| Collected data entries |
***
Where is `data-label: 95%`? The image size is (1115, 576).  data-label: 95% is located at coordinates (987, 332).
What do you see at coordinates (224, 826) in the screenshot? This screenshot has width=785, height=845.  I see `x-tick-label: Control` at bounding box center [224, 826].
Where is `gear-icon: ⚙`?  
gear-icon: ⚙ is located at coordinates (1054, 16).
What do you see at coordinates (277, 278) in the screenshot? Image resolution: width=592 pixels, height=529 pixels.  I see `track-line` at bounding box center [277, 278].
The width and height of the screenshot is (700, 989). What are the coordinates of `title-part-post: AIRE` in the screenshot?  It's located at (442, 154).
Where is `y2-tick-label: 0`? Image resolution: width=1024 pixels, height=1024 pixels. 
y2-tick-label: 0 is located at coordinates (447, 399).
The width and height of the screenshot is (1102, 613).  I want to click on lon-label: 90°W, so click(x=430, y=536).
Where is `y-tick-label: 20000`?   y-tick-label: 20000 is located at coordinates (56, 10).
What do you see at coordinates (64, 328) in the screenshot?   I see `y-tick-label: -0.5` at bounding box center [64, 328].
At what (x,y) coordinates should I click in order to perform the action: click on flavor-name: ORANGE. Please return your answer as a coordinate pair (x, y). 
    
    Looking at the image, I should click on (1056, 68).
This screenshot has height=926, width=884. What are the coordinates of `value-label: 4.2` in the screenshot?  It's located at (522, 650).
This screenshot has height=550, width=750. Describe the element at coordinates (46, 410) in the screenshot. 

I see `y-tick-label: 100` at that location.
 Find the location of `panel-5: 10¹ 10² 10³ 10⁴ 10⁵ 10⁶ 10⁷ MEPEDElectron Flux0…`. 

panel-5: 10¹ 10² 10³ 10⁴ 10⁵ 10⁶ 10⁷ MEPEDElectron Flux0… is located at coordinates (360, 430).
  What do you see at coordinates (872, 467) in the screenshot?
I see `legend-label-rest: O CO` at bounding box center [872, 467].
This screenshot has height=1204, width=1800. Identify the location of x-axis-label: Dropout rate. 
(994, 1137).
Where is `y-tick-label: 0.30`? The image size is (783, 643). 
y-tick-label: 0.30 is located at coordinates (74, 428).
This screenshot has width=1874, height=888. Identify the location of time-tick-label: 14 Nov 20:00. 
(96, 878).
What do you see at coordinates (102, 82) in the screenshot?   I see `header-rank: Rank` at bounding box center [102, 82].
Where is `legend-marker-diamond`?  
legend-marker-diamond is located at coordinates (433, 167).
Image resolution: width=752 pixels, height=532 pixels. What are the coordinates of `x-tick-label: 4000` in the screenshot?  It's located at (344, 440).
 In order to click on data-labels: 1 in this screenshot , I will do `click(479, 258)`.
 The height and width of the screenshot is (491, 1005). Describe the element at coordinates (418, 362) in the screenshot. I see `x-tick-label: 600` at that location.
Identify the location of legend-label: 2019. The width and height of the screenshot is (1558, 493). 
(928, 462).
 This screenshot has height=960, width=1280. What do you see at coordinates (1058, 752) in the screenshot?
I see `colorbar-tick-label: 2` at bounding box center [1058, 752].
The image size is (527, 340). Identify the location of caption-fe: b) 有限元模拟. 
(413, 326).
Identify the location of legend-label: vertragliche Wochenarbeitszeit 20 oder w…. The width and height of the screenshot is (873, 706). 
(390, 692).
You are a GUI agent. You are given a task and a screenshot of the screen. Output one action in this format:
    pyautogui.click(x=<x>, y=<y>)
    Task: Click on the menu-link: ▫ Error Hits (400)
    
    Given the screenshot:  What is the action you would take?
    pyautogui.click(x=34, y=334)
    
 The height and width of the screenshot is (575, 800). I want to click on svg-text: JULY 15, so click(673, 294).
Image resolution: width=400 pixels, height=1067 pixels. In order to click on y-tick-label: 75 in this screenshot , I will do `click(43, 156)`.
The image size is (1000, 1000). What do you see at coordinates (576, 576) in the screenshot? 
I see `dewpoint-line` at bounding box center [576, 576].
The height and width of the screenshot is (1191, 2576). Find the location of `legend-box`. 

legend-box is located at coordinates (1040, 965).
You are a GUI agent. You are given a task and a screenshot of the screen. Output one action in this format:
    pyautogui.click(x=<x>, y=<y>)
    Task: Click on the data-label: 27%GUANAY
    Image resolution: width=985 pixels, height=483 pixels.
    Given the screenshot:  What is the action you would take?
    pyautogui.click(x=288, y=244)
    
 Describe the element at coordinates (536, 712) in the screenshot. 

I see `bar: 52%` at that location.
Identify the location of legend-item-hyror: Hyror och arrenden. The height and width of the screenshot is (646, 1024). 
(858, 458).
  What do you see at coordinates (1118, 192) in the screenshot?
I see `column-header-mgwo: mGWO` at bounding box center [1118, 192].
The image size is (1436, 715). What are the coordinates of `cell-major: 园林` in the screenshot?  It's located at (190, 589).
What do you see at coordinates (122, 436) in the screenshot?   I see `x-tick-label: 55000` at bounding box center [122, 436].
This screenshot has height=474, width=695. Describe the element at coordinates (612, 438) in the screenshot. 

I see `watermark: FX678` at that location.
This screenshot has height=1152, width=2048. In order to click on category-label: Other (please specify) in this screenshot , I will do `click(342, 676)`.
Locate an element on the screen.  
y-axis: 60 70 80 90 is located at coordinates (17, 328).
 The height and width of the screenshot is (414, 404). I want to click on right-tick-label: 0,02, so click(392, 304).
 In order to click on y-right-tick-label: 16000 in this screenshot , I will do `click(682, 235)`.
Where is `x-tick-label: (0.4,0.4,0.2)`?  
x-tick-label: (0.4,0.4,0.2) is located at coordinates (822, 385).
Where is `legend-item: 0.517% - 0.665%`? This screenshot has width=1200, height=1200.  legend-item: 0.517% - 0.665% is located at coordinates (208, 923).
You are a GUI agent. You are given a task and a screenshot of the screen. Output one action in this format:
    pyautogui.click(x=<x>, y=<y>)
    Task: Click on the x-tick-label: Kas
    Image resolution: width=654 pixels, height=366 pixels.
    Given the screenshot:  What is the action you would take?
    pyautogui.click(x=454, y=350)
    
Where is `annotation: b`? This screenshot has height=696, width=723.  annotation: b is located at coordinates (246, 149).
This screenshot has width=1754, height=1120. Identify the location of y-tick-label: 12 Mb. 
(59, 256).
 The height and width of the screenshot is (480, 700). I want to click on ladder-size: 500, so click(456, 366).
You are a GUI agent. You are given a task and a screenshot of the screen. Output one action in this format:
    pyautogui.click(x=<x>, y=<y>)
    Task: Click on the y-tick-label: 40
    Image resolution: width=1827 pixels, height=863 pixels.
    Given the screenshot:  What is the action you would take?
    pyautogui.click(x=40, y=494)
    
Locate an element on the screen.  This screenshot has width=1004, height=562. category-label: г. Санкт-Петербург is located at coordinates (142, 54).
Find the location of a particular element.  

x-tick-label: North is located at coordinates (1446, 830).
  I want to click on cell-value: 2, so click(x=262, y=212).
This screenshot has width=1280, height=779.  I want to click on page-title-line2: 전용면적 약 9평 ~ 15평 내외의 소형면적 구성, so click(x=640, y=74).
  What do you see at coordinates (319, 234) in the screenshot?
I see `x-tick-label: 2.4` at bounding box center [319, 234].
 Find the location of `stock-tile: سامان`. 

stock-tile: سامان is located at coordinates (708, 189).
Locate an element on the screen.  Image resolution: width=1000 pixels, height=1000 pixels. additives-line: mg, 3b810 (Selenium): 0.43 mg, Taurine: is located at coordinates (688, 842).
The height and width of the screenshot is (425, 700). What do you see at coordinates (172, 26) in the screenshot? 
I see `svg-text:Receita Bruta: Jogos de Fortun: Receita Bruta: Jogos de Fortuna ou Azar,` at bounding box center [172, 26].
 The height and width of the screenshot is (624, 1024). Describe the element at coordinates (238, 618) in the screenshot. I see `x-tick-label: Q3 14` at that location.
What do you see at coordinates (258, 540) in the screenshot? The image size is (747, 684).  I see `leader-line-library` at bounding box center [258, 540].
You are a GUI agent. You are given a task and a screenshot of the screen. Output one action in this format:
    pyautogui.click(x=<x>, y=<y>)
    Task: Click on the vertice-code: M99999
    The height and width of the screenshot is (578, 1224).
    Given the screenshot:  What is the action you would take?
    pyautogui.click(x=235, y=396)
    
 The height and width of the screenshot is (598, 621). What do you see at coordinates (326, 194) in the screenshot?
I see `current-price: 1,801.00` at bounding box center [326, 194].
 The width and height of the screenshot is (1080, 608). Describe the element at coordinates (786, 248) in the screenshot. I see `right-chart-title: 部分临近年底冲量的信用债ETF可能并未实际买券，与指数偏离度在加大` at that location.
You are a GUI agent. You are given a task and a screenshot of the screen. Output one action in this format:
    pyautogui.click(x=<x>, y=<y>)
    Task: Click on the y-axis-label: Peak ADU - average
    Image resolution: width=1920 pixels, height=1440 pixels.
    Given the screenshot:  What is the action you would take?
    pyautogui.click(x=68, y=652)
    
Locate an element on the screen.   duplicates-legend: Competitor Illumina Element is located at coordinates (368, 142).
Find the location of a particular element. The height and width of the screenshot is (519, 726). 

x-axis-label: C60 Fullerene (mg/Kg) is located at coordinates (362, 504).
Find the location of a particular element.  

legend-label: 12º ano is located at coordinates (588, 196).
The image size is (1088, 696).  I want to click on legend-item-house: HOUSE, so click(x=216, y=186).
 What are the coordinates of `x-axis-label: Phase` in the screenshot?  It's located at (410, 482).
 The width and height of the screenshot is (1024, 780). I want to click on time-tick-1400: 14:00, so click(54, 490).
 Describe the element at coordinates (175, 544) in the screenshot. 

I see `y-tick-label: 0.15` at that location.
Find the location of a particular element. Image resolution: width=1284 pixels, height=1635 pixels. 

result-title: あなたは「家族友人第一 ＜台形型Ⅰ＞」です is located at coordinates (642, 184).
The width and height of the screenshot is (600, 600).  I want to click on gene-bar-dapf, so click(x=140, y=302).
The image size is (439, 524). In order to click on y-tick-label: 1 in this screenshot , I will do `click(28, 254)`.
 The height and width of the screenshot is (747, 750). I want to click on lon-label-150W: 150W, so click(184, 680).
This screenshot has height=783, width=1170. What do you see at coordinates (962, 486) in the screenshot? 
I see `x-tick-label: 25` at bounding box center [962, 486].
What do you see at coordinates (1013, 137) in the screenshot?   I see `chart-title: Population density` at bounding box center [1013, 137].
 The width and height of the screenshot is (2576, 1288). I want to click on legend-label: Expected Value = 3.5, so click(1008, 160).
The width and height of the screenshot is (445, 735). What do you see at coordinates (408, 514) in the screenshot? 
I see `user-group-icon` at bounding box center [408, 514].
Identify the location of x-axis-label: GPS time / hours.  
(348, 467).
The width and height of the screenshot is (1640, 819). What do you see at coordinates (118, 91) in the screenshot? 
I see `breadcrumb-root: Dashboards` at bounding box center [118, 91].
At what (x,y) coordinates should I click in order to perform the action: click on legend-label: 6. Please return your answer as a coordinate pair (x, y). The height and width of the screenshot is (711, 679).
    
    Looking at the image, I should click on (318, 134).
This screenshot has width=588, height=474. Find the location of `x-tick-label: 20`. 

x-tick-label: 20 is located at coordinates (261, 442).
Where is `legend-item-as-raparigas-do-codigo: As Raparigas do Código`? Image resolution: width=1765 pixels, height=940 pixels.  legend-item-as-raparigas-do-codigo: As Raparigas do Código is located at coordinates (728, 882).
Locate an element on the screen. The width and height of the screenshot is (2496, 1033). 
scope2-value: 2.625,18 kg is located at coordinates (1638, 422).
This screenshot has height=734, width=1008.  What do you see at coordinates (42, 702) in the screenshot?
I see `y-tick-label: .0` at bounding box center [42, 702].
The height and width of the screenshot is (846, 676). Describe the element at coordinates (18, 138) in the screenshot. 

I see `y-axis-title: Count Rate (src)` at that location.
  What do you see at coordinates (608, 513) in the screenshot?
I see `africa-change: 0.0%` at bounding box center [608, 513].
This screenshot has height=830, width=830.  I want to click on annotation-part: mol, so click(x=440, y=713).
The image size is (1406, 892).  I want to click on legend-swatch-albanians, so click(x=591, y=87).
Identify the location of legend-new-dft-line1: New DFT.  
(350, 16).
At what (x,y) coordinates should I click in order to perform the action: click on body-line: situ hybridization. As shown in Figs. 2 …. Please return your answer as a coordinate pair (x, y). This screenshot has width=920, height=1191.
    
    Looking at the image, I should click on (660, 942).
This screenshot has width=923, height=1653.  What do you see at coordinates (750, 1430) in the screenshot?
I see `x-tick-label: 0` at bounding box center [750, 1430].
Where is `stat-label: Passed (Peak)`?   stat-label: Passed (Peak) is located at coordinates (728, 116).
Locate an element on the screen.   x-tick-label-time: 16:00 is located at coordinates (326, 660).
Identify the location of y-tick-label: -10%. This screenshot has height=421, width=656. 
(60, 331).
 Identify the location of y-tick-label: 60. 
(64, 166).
***
| The task |
Copy the material word for word, from its first line through the line containing "What do you see at coordinates (277, 278)", including both of those lines.

| Task output |
Where is `data-label: 95%`? The image size is (1115, 576).  data-label: 95% is located at coordinates (987, 332).
What do you see at coordinates (224, 826) in the screenshot? This screenshot has width=785, height=845.  I see `x-tick-label: Control` at bounding box center [224, 826].
Where is `gear-icon: ⚙`?  
gear-icon: ⚙ is located at coordinates (1054, 16).
What do you see at coordinates (277, 278) in the screenshot? Image resolution: width=592 pixels, height=529 pixels.  I see `track-line` at bounding box center [277, 278].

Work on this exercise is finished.